RECORDS PROVIDED:
----------------
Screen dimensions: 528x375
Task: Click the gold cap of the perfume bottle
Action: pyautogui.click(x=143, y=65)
----------------
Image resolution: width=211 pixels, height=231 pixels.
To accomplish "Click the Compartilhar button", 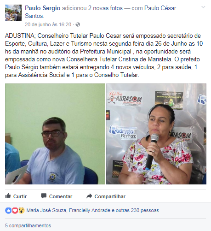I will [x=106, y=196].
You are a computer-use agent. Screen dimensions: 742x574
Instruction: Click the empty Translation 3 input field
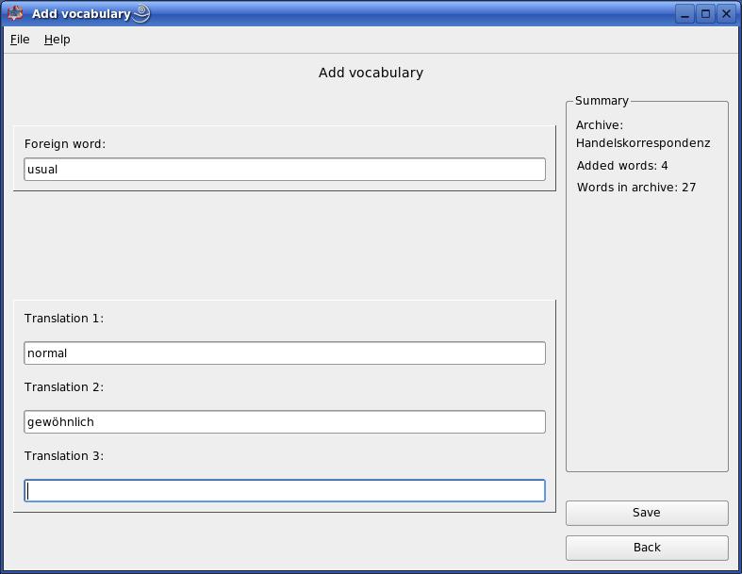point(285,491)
----------------
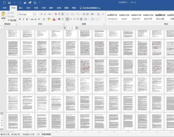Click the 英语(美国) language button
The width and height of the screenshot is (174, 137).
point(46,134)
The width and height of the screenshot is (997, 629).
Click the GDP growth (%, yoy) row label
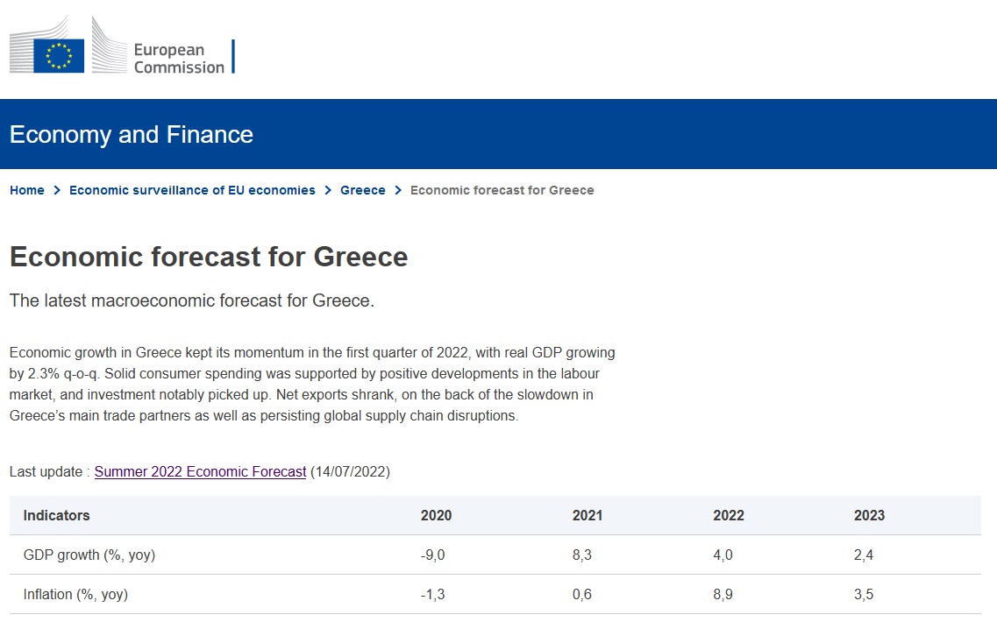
----------------
GOAL OF THE EXERCISE: Copy every line from the records above that contains the word "height", matching its case exactly.

EXPECTED OUTPUT:
Image resolution: width=211 pixels, height=231 pixels.
The width and height of the screenshot is (174, 137).
The width and height of the screenshot is (997, 629).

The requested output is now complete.